Exercise directions: Copy the data below verbatim, starting at the line containing "Task: Open the LieferantID combo box arrow" and ending at the line containing "[1673, 1168]", with both of those lines included. Omit the pictures from your copy.

[Data rows from a screen grounding dataset]
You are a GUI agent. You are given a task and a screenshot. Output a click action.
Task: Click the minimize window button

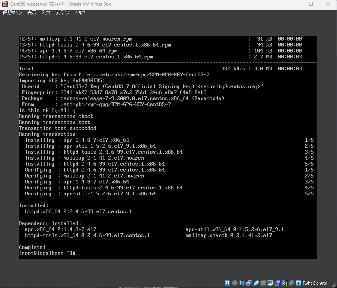pyautogui.click(x=294, y=4)
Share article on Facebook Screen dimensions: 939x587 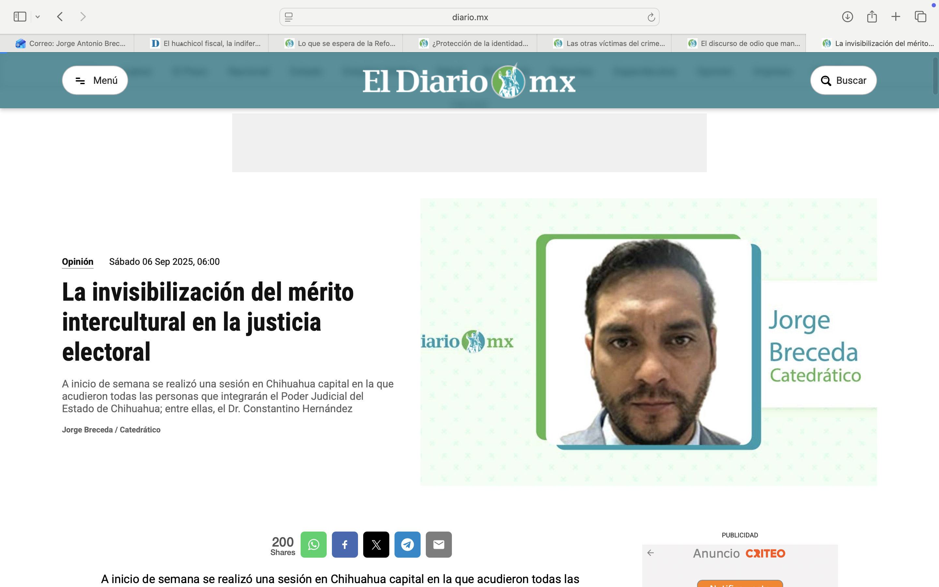click(345, 544)
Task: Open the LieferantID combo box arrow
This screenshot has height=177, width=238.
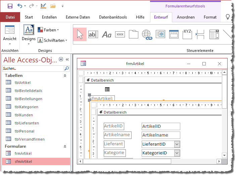Action: [x=177, y=144]
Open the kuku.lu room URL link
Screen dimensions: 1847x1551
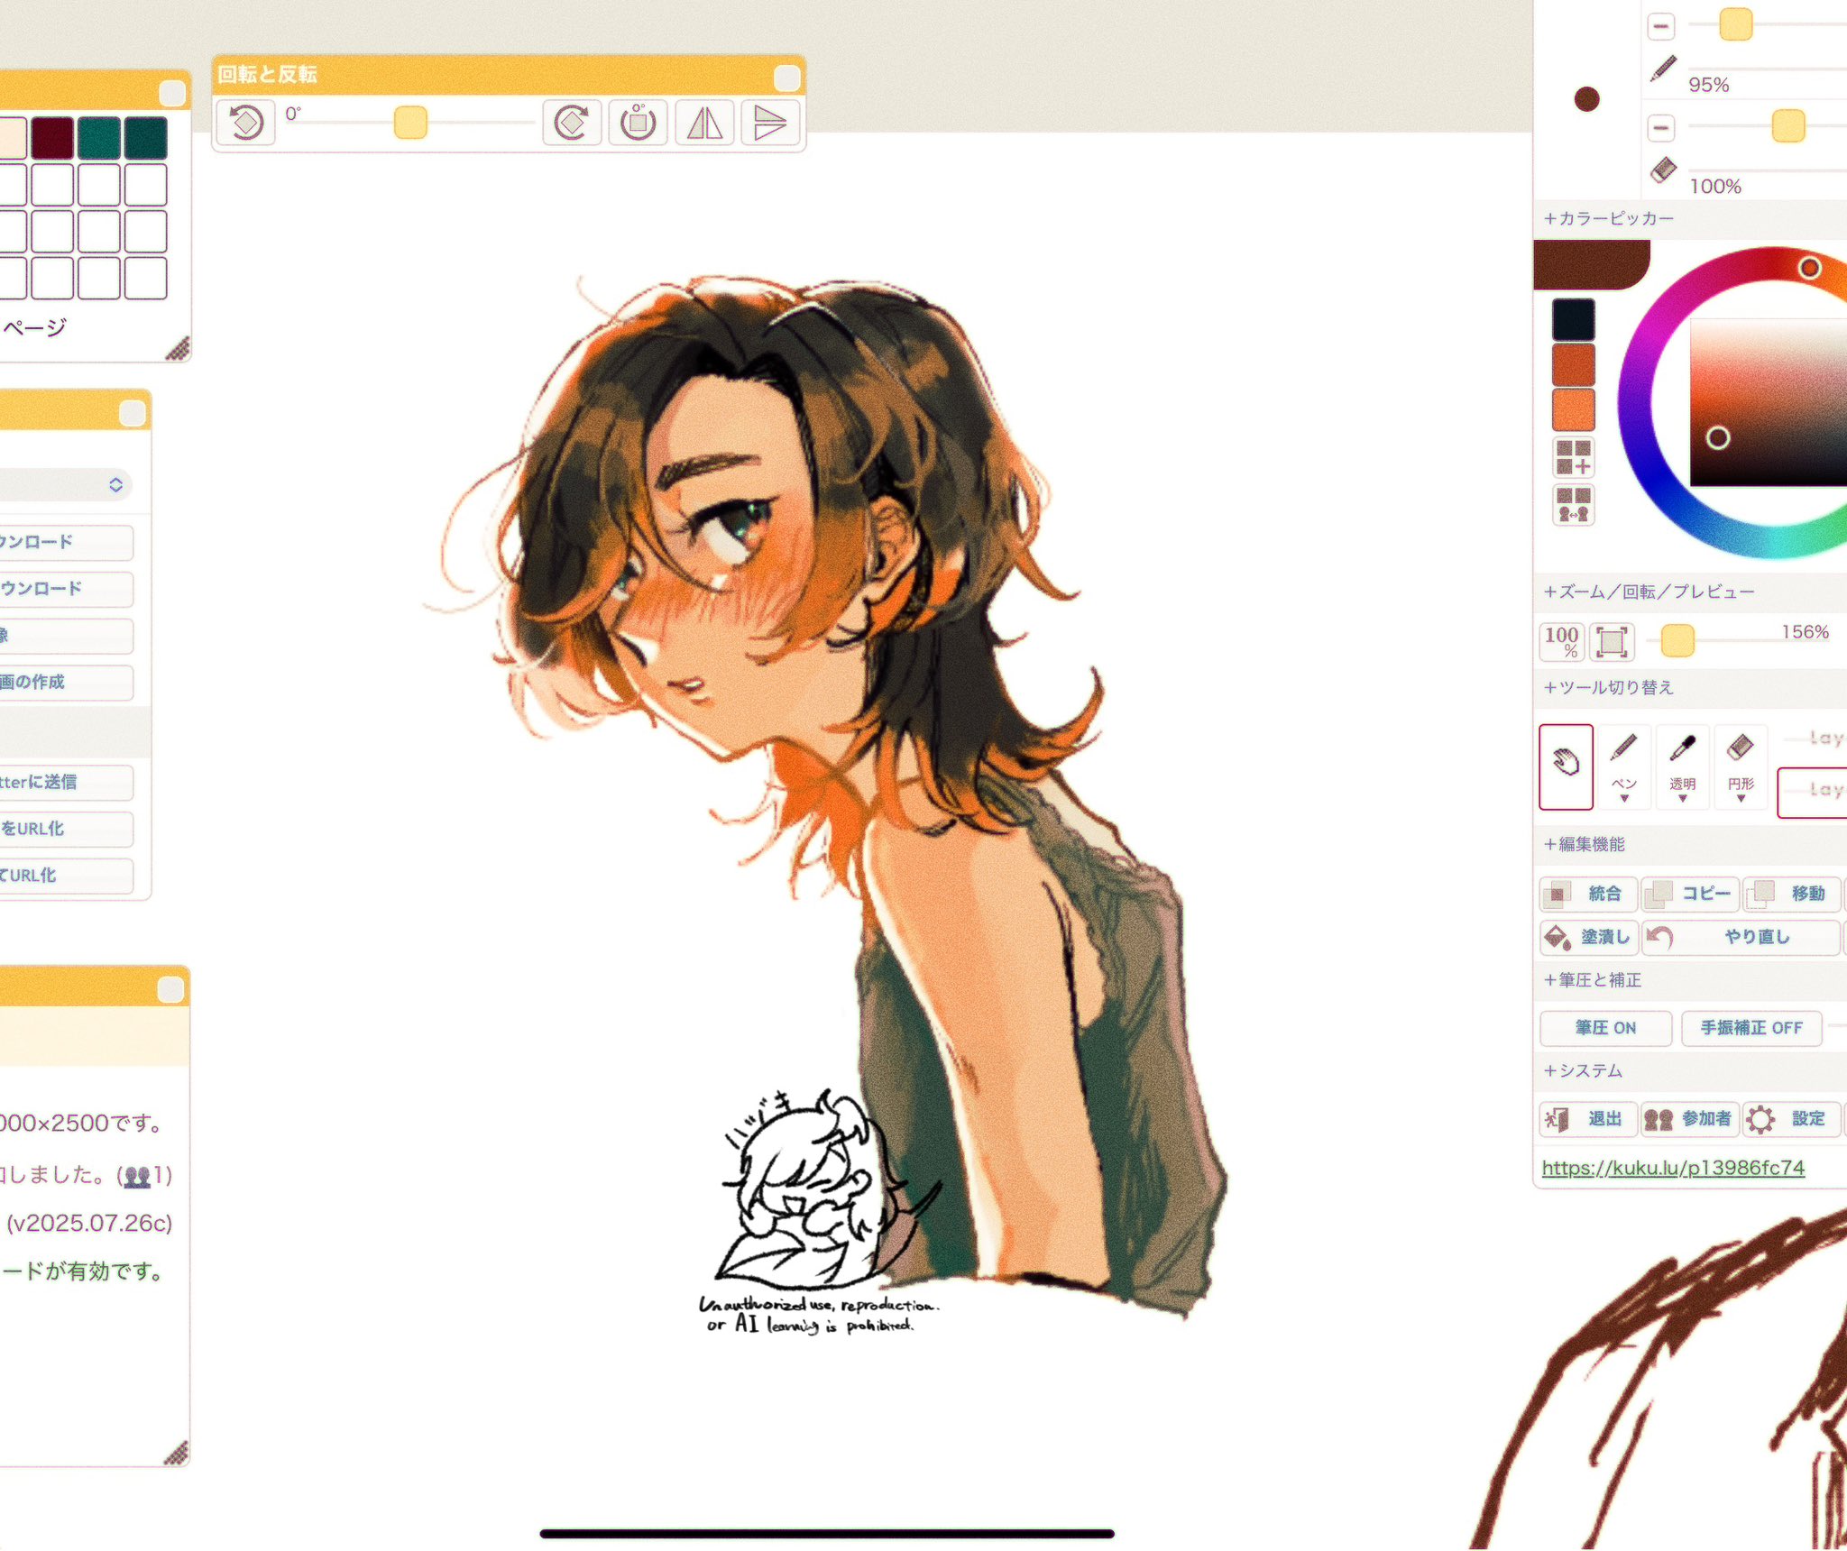[1673, 1168]
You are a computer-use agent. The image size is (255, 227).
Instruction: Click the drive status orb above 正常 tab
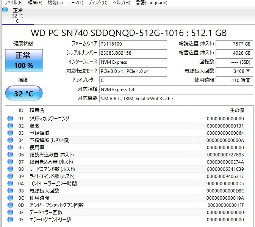5,10
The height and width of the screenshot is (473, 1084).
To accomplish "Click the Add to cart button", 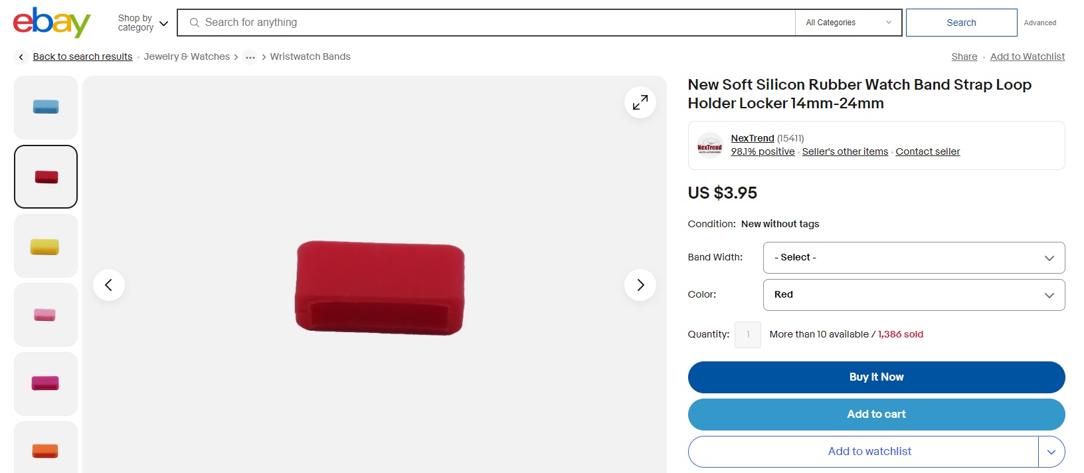I will pos(876,415).
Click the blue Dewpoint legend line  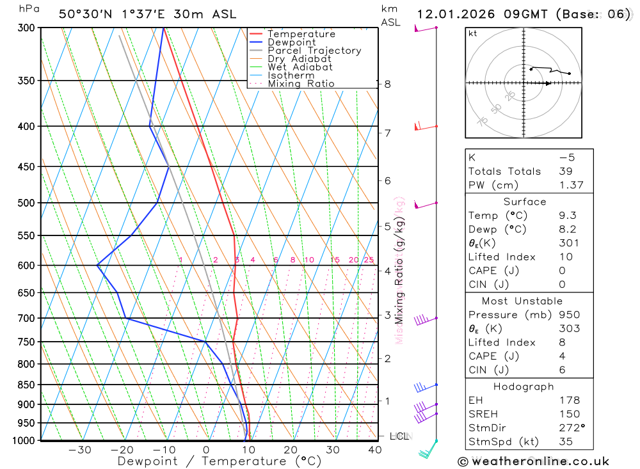point(256,42)

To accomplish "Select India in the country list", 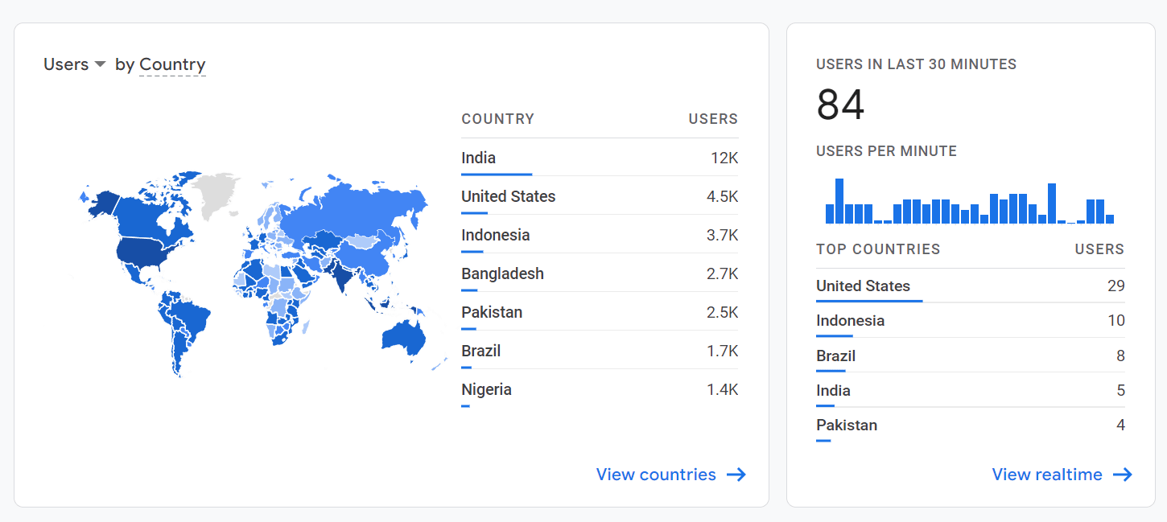I will (477, 158).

Exercise solution:
Task: Open the LieferantID combo box arrow
This screenshot has height=177, width=238.
Action: [x=177, y=144]
Open the kuku.lu room URL link
Screen dimensions: 1847x1551
[1673, 1168]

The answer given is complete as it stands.